Only ten years after writing the thing, I've finally got around to making the AMPL toolbox for Matlab available on the Mathworks File Exchange: http://www.mathworks.co.uk/matlabcentral/fileexchange/39795-ampl-data-file-toolbox

AMPL (see http://www.ampl.com/) stands for "A Mathematical Programming Language" and allows optimization problems to be written in a language close to how you'd write in in equations.  It also takes care of a great deal of "housekeeping" tasks like enumerating variables and constraints over sets of indices.  To solve an optimization, the AMPL executable typically combines a model file, containing the structure of the problem in terms of symbolic variables and parameters, with a data file, containing parameter values, to create a binary "NL" file encoding the whole problem.  Then an external solver (e.g.
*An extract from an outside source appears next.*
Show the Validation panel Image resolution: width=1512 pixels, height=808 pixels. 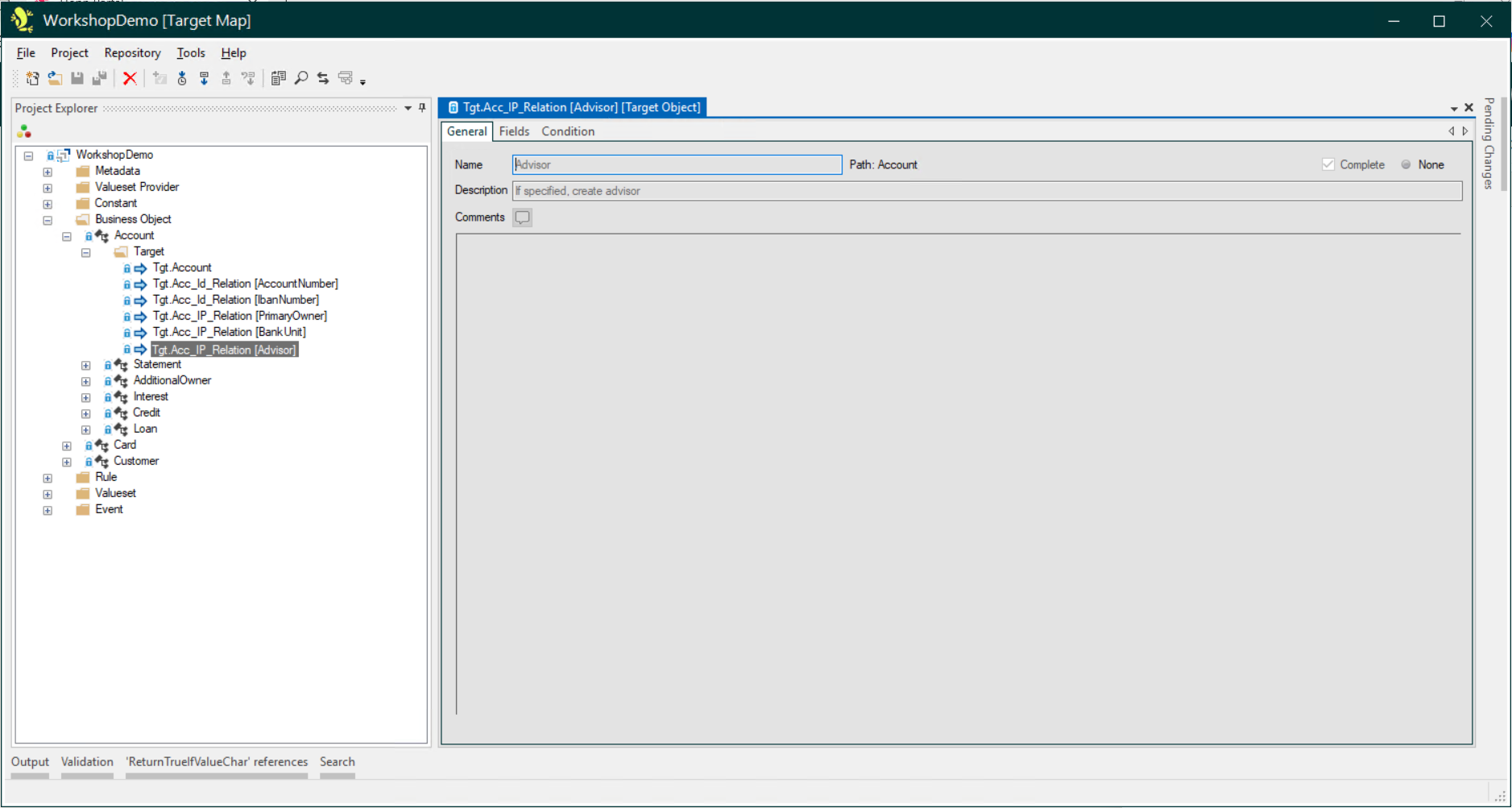click(87, 762)
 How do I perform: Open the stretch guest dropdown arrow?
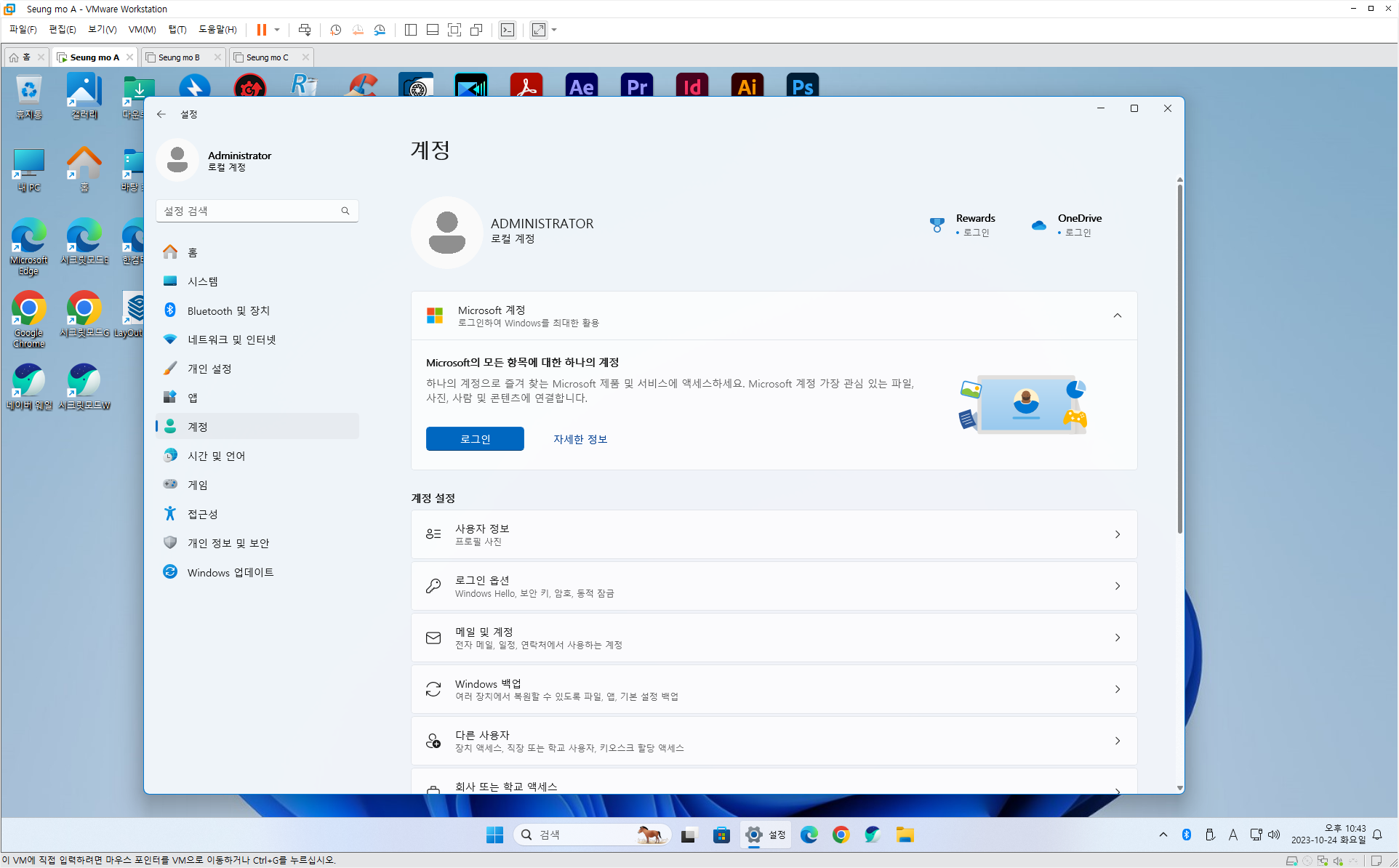554,30
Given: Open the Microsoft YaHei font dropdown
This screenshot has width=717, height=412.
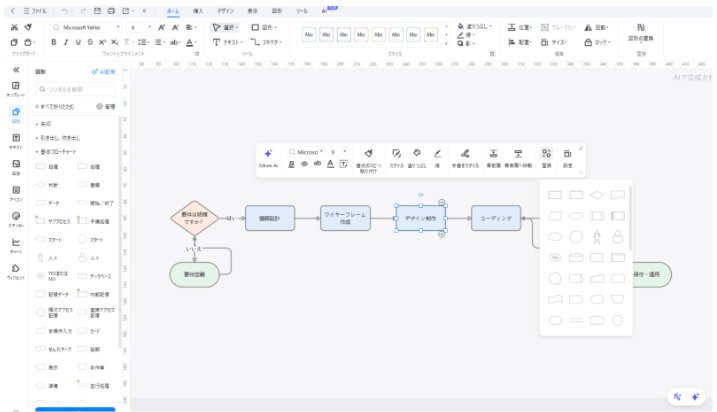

CPLEX, Gurobi or IPOPT) is invoked to solve the problem in the NL file and report results back to AMPL.

The AMPL-Matlab toolbox contains a series of utilities for writing the AMPL data file from Matlab.  Since MATLAB can also read data back from AMPL easily (just redirect an AMPL "printf" command to a file and use "load" in Matlab), this means you can do the whole process of optimization and data analysis in Matlab scripts.  OK, all that file writing and reading isn't the fastest way of doing business, and if you know exactly what you want to deploy in anger, you'd do it differently.  But, if your business is in tinkering with the structure of the optimization and the algorithm, as ours is, this makes an excellent rapid prototyping tool.

We've used this approach in our work on robot navigation and flight routing, among many other things.